From two Thursdays ago...
For the first time in my life (at least that I can really remember), I have started to struggle with feeling like God is giving me the short end of the stick. In general, I am a pretty Pollannaish person. When it comes to big picture thinking, I can look past heartache and see how whatever is happening is not unique to me, that everyone has crappy stuff happen in life and that it is not about God singling me out just for kicks.
To be quite honest, the last five years of my life contain more drama than I would really like . Two international adoptions, one major natural disaster, the terminal illness of my dear mother in law, the sudden death of my husband's grandfather, and the somewhat expected death of my grandmother. More recently, as my husband's grandmother's health declined, we've stepped into a more involved role in her life and ultimately have spent the last month walking beside her as she passed away. My husband's dad ended up in the hospital while all of this was going on with blood clots and while okay now, it certainly added to the stress at the time. All of those things were done with my kids in absentia as D and I spent a lot of time about 2 1/2 hours away from our home. (Insert a big sigh from me for added stress.)

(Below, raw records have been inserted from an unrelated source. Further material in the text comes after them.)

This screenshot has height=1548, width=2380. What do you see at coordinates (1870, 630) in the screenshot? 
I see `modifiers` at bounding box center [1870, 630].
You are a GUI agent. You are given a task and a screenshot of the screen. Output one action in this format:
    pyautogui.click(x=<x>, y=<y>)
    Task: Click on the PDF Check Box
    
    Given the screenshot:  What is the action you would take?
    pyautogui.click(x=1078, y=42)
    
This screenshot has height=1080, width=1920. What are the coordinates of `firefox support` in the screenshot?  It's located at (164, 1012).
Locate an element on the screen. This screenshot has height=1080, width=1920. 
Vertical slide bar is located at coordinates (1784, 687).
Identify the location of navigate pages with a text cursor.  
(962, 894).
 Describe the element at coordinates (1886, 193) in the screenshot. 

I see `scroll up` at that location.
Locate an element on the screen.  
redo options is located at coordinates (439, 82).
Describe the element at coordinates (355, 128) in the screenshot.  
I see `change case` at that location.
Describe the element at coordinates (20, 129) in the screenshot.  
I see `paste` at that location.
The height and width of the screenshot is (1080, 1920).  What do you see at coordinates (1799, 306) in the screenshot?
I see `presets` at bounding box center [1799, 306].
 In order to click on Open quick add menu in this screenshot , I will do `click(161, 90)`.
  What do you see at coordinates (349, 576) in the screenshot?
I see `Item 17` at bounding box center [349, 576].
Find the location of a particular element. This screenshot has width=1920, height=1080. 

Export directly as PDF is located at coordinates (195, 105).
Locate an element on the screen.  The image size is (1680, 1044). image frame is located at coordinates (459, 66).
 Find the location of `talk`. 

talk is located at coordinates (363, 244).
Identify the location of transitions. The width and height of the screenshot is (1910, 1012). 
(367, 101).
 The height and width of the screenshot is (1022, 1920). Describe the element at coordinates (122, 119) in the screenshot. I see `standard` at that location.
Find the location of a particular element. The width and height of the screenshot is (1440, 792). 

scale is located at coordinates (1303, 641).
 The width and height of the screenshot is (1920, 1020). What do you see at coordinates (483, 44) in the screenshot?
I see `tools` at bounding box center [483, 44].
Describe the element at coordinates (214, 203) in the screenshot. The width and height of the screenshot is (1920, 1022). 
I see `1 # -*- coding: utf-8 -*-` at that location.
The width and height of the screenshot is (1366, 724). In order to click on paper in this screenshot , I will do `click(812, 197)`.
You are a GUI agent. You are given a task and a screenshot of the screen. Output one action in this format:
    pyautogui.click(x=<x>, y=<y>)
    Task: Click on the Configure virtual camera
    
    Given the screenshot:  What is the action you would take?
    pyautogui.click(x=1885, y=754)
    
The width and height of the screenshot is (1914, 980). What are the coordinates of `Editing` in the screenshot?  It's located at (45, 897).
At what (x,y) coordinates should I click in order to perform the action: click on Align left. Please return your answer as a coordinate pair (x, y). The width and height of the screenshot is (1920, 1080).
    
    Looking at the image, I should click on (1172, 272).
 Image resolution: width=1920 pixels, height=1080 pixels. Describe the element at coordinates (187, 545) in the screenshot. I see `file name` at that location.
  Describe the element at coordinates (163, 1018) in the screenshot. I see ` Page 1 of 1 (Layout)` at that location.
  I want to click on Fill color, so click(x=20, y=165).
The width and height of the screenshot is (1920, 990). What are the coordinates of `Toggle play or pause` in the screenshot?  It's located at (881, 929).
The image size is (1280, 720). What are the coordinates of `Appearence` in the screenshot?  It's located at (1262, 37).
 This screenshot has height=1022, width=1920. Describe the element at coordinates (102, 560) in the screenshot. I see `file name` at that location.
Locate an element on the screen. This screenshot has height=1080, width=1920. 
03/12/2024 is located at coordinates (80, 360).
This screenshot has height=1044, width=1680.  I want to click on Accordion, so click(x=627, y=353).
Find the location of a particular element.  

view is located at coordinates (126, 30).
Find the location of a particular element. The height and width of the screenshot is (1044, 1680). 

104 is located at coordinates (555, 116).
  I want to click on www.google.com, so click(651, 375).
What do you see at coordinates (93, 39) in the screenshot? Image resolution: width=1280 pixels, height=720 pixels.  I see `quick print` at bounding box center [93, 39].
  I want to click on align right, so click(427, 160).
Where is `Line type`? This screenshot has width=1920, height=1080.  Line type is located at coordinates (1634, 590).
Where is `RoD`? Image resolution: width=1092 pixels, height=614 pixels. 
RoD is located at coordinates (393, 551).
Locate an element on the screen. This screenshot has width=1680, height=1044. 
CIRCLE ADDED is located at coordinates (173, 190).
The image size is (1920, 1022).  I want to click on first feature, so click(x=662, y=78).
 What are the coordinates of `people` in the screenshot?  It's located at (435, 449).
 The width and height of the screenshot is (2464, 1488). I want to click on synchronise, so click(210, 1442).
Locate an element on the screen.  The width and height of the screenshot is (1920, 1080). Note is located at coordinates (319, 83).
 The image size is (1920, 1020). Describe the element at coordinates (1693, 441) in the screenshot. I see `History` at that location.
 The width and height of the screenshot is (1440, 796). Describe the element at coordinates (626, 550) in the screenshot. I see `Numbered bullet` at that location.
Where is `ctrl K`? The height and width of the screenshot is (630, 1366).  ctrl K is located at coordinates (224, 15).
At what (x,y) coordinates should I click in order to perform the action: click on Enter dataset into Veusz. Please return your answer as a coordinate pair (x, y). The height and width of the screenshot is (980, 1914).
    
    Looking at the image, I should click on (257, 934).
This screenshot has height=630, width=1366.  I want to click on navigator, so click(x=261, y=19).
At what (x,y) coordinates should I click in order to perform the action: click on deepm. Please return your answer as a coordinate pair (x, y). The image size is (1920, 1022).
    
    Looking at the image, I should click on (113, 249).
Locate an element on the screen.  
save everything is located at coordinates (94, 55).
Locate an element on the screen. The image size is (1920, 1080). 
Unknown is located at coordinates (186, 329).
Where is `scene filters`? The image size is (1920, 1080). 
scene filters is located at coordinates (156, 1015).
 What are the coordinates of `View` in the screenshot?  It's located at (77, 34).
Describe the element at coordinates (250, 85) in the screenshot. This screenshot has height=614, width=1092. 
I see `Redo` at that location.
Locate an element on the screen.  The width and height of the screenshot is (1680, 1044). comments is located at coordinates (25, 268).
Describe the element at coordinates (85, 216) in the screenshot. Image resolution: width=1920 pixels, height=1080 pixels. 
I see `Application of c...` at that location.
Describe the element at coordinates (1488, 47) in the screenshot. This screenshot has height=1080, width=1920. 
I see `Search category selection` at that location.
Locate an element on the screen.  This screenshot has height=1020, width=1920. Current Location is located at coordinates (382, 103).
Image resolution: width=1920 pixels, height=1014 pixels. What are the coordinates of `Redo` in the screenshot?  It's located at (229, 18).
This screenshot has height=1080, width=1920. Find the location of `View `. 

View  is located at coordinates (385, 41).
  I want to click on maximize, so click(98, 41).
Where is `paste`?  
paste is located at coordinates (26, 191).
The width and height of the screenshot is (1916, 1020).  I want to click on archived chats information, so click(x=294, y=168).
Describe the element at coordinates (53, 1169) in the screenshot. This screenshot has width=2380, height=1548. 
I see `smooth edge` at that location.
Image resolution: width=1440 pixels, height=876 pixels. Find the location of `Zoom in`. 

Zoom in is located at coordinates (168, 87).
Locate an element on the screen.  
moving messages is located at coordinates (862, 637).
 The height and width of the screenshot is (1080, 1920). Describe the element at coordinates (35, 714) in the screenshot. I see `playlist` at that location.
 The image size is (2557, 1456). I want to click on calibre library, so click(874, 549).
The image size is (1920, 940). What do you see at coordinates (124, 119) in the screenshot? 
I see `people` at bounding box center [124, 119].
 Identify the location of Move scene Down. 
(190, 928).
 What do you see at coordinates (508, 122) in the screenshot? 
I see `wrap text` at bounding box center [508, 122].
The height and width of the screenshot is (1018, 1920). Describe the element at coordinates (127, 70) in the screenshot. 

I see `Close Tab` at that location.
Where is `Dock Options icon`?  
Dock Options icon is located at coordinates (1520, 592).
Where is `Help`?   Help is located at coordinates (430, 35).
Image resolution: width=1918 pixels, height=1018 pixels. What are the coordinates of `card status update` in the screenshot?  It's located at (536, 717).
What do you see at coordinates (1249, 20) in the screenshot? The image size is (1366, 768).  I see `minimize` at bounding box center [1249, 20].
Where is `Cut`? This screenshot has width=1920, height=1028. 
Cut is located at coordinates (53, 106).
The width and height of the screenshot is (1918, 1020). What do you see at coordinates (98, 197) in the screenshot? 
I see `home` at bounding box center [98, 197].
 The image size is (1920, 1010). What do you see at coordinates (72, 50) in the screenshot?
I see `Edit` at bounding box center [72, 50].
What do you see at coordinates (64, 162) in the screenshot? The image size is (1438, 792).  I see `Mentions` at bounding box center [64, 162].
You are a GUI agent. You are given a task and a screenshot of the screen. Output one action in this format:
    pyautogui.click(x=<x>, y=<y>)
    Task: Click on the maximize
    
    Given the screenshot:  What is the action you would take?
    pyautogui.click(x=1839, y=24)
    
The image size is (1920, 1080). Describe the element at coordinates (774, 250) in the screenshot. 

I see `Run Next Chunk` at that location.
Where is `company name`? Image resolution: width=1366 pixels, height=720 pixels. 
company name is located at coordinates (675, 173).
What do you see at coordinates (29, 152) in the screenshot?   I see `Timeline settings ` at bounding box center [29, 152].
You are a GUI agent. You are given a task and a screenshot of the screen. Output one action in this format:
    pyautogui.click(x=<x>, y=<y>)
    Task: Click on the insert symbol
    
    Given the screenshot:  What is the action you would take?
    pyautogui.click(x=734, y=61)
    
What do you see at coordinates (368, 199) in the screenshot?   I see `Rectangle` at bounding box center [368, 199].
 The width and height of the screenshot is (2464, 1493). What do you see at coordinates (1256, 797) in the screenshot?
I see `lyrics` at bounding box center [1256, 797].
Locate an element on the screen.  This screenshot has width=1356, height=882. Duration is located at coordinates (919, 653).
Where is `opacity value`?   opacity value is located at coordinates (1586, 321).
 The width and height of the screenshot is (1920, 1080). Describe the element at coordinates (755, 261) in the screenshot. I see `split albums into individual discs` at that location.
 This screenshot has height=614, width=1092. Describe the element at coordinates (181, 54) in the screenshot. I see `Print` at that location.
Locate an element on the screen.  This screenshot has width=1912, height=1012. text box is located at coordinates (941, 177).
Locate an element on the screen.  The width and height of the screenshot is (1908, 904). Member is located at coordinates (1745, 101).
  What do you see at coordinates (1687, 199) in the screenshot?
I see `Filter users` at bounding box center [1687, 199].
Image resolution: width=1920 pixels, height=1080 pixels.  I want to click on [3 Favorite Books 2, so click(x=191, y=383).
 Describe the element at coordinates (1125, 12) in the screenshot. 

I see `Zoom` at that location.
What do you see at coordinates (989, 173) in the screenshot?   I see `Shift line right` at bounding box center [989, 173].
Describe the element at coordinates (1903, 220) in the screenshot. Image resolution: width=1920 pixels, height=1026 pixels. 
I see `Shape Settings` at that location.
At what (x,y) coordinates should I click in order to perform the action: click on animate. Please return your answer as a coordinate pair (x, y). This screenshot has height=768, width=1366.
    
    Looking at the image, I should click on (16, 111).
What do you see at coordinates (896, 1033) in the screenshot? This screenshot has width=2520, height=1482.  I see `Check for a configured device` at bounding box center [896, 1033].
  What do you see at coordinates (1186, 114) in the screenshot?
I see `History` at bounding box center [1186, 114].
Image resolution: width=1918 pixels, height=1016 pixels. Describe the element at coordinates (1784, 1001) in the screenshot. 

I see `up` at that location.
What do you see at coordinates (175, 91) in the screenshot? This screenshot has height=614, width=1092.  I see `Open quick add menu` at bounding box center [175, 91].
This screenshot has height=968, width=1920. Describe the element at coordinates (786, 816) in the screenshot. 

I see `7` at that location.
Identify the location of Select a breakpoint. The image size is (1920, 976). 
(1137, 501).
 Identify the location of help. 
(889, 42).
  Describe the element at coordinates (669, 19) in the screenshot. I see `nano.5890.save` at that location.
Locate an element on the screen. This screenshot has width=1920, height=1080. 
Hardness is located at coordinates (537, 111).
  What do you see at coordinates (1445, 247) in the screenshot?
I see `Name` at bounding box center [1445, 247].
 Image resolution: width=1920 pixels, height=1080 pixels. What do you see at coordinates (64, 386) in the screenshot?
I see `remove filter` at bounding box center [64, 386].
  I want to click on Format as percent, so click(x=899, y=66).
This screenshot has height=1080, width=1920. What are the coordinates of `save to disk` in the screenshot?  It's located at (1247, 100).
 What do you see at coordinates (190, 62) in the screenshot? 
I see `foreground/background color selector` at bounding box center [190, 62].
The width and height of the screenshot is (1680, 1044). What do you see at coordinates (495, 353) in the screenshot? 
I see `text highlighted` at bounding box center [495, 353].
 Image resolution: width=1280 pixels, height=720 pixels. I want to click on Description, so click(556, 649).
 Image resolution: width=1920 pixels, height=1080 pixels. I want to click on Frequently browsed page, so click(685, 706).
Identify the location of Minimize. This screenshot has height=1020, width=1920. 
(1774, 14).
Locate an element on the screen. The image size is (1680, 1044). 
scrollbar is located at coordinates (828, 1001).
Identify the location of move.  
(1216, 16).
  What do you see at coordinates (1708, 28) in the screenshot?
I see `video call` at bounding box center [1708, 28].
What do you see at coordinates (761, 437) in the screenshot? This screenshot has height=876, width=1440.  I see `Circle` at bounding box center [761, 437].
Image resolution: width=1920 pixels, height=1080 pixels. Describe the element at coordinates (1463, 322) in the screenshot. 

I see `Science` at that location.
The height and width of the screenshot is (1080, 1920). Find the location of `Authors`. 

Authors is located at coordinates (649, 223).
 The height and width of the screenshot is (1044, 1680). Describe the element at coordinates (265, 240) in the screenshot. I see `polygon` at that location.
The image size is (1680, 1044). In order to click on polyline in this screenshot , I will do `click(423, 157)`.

And in all of that, I've really managed to not get to crabby at God about it. I hated my mother in law's death and kind of had a bit of a pow wow with God about it several months after her passing, but during the thick of it, I was too consumed by the moment to really think too much. And afterwards, His answer to me about it was decisively quick, leaving me no room for conversation. And with Conleigh's adoption, being stuck in one office for over 15 months was maddening. So maddening that I had a bit of a prayer crisis about it mostly because praying seemed like a mute point. But God of course used that to teach me how prayer is more about the process than the end result. And I seemed to understand how the situation was more about an inefficient government than about a God who was out to get me.
This week though my dad had a cancerous mass removed from his colon. And for some reason, the question of "really, God?" came almost immediately. "Isn't it enough that we've been dealing with major sickness for the last month?" "Isn't enough that my mother in law died at a young age from cancer?" I'm not sure why, perhaps just emotional fatigue, perhaps just my human heart is finally letting it's guard down a bit. I got lost in it all, caught up with that feeling of why is God choosing to do this to me. And that is where I think most people who doubt God's goodness get stuck. It's not that asking that question is wrong. It's that people stop in to visit God with that question and never leave. They cannot get past that question. It festers and burns. They pick at it like a bad scab but never let it heal. And the gaping hole that was left in their lives by some unforseen tragedy continues to gape and ooze and bleed. And as I said before, I don't think I've ever really gone down that road. Until this week. I'm not sure where I am with all of that. I don't doubt God's goodness for a moment. And I don't believe that the things that happen in this life that are painful are born of God. Instead I believe they are a result of sinful people who mess things up with their choices or the work of a crafty devil who triest to deceive us into hating God. But I am a bit weary of it all and am finding myself wishing that God's Sovereign hand would intervene a bit. And I think I'm a bit ticked that it hasn't.
My "really, God?" moment seems to have passed. Probably more related to the fact that the doctors think they have removed all the cancer than my heart really processing it. I dislike that I am probably connecting comfort with the care of God because I don't believe that God shows His love for us by making us comfortable. And I dislike that I am letting my joy be a bit situational because I believe that joy is not about our circumstances. But I am thankful to not be sitting under a dark cloud of emotion. And I am thankful that the drama seems to have subsided although my dad still has a ways to go before he feels back to normal and before my mom will be able to get back to her normal routine.